South Fulton would include nearly 100,000 people in a jagged area between Hartsfield-Jackson International Airport and the city of Atlanta, while Stonecrest would cover 50,000 residents near Stonecrest Mall, along I-20 surrounding Lithonia.

“We’ll finally be able to make the change we want to see happen in our community,” said Plez Joyner, a member of the Stonecrest City Alliance. “This is historic.”

In South Fulton, cityhood leaders expressed similar sentiments.

“People in North Fulton should not be making decisions about what happens in South Fulton,” said state Rep. Roger Bruce, D-Atlanta, who sponsored the South Fulton bill. “They should live in boundaries of their governing.”

Not all residents are so sure.

Some fear cityhood also will open the door to ineffective or corrupt local leaders, increase taxes or change the character of their communities. They would prefer to work with existing county governments to fix their problems rather than add another set of elected officials.

Roland Cooper, who lives in South Fulton, doesn’t think enough people in the community are sufficiently qualified to govern effectively. He’s worried that any decisions they make won’t be in the best interest of the area.

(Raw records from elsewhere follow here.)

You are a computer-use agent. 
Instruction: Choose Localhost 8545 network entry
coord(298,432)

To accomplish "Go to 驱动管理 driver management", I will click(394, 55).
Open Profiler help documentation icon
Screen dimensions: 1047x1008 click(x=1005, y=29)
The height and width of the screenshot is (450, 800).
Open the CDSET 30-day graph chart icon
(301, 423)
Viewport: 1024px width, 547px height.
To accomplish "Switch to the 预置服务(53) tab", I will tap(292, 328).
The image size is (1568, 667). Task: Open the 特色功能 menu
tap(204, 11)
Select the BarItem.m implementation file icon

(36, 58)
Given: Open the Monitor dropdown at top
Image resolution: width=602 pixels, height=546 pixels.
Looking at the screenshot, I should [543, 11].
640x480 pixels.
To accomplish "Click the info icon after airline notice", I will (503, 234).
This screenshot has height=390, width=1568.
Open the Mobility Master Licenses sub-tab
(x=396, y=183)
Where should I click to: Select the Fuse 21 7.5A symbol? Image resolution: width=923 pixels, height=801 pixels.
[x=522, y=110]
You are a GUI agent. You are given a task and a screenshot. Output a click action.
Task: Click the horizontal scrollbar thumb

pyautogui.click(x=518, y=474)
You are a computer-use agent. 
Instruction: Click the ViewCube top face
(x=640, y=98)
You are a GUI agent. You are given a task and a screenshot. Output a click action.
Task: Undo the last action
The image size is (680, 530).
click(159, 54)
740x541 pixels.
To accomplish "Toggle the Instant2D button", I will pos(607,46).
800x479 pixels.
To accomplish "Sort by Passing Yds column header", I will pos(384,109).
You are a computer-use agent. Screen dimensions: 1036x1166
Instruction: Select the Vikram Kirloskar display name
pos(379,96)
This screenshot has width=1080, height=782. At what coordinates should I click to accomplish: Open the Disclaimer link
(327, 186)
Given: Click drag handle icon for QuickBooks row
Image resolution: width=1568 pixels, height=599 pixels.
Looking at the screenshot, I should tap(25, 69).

In Stonecrest, Judi Harms signed an online petition urging Gov. Nathan Deal to veto the cityhood legislation.

“It will merely add another layer of taxes and officials — another aggravation to the ordinary taxpayer,” Harms said.

South Fulton had the chance to incorporate once before, in 2007. The vote failed, with 85 percent of voters opposed. Supporters of today’s movement say the number of voters was small and that many were uninformed.

Rafer Johnson, a cityhood proponent, didn’t vote in that first referendum. He said residents have learned their lesson: They need to educate voters.

“Circumstances change,” he said. “We have a right to make a different decision.”

Last year, voters narrowly turned down a proposal for the city of LaVista Hills, which would have stretched from near Emory University to the eastern edge of I-285. And state lawmakers turned away an attempt this year to found the large city of Greenhaven, which would have included nearly 300,000 residents in south DeKalb. There was significant community opposition to the idea.

Opinions on forming new cities may be changing. Some argue they damage existing communities.

“It’s just so inefficient to have such fractured government, and the more we see what happens in these new cities over time, the more this honeymoon is going to be over,” said Marjorie Snook of DeKalb Strong.

In South Fulton, the city of Atlanta floated a proposal that would divvy the unincorporated area up among neighboring cities if a vote did not happen, or if it fails. Atlanta Mayor Kasim Reed has been outspoken about his interest in annexing parts of the unincorporated area, and a spokeswoman said that hasn’t changed.

Atlanta and the county are in litigation over whether the city can annex parts of Fulton Industrial Boulevard. The area is part of the proposed new city, but the case is slated to go to the state Supreme Court next month.

“I think that joining a new city of South Fulton vs. the city of Atlanta, I don’t think the decision is even close,” Reed said in 2014. “I think joining a city of South Fulton would be an awful financial decision.”

Those who side with the mayor point out there are benefits to joining an existing functioning city as opposed to dealing with the growing pains that come from starting over.

A 2014 feasibility study by Georgia State University indicated that a city of South Fulton would be viable; the area already largely supports itself through a tax it pays to the county.

Some residents who are worried about being annexed into Atlanta have said they are concerned about what would happen to county schools if they’re brought into Atlanta.

Still, it’s up to the cityhood proponents to convince people like South Fulton resident Donna Marie Johnson.

“I’m still pretty confused about how it would benefit me,” she said of a new city. “Everybody that I’m close to, they seem confused, too.”